I'm using a external usb creative mp3+ soundcard on windows xp. I used 

Does attached picture of the soundcard calibration below look ok?

Anyway, I went on to do the "check levels". Here I increased/decreased my amplifiers volume to get a reading of 75db on the SPL. I'm using the right channel as Input Channel, btw. I'm told as part of "check levels" to next change the input volume. I do this via the USB soundcard mixer. My question . do I change this by viewing the "*Right*" meter until the green bars read around -18 and adjusting the value via the USB soundcard mixer? I did this anyway and I noticed the peak for the right was around -6. Is this normal?


Next part, "Calibrating the SPL reading". I loaded the given calibration file 'RADIOSHACK-33-2055_4050.cal'. Question do I have to do the "Calibrate SPL" (where you enter the SPL reading from your meter) also since I've loaded the calibration file? I did this anyway since I wanted to go on.

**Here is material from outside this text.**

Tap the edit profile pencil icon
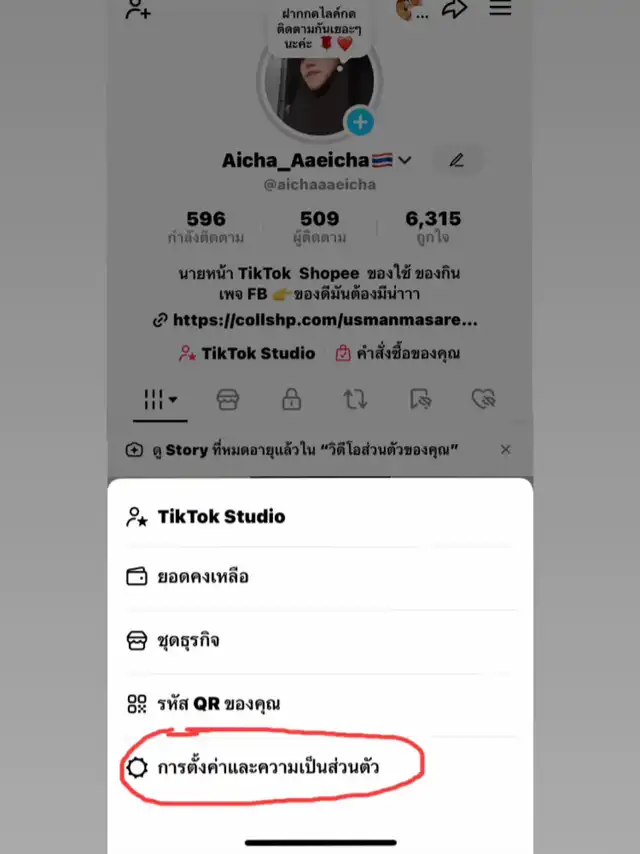This screenshot has width=640, height=854. pos(457,160)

I did try a quick measurement for the right speaker only (since I'm awaiting the correct y rca-adapter for the line out rca cable so that I can use both right and left channels). Start freq was 0, End Freq was 20000. level -12db. However, it said I got clipping when I performed the measurement and suggested lowering my amplifiers (AV) volume setting. I do have one question here. If I did adjust the volume on mu amp and did another measurement, don't I need to go back and do the "Check Levels" or "Calibrate the SPL reading" parts again is it enough just to decrease the volume on my amp and do the measurement? 

Ideally, I should go one step at a time since one can effect the next step but I wanted to go through the whole process to get see what I didn't understand. 

jaspal.


----------



## brucek (Apr 11, 2006)

> Does attached picture of the soundcard calibration below look ok?

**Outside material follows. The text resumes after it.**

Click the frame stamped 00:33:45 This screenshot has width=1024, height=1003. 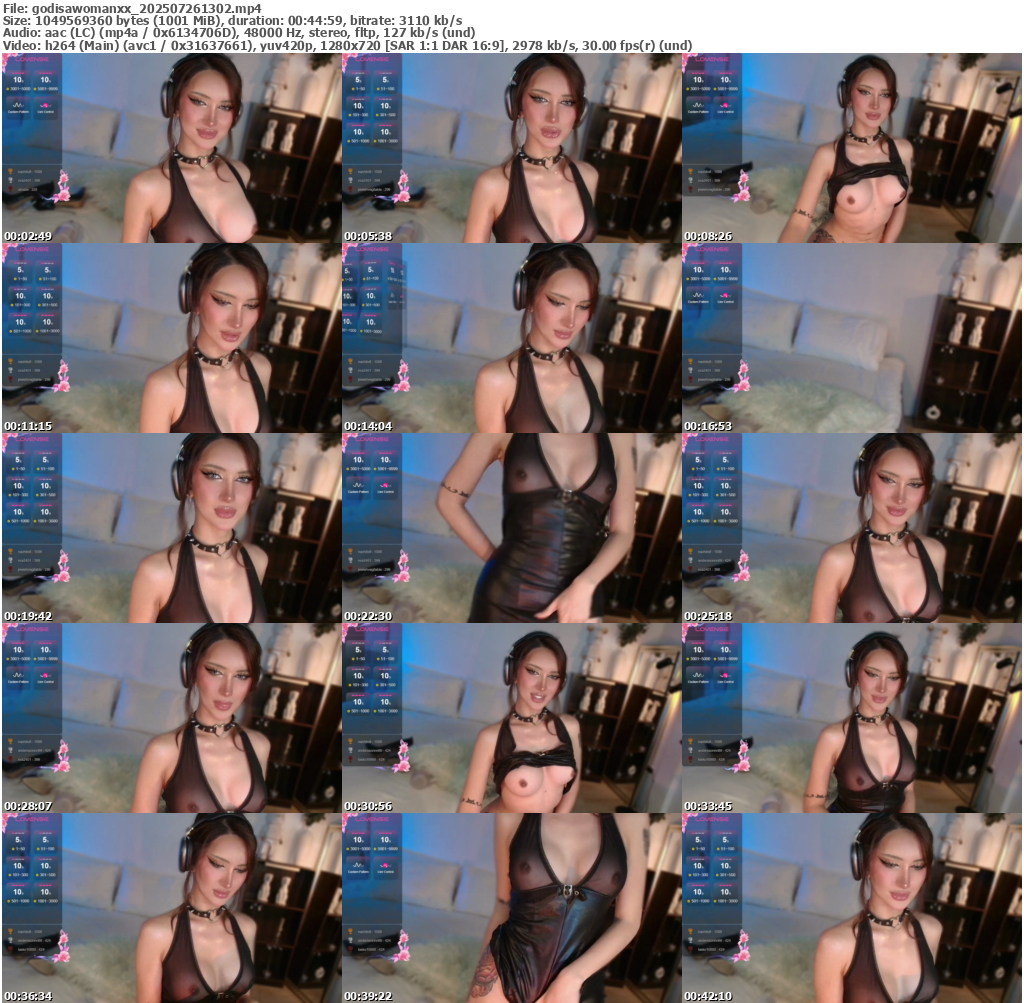pos(851,718)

Yes.... hopefully you did a quick measure of your loopback cable (before removing it) to prove that it measured flat and proving that your soundcard file was correct.



> do I change this by viewing the "Right" meter until the green bars read around -18 and adjusting the value via the USB soundcard mixer?


Yes, but I'd like to see an RMS reading of-12dB as long as the peak doesn't go too high and go over 0dB. The bottom reading (below the VU meter) is the RMS and the top reading (above the VU meter) is the peak. You can certainly adjust the USB card mixer, or if REW recognizes and allows you to check the REW control box, you can adjust using REW - either way.



> Question do I have to do the "Calibrate SPL" (where you enter the SPL reading from your meter) also since I've loaded the calibration file? I did this anyway since I wanted to go on.


Mmmm, interesting that so many people appear confused about this - I haven't figured out why that is yet.
Anyway, the calibration file is used to compensate for the frequency response inadequacies of the meter or microphone you're using, such that it results in a flat response.
The Calibrate SPL routine is used immediately after you've set up your input and output levels and have your real SPL meter reading 75dB. The routine simply tells the REW internal SPL readout that the level is now 75dB. How else would REW know? It simply matches / syncs the real and the REW meter readings..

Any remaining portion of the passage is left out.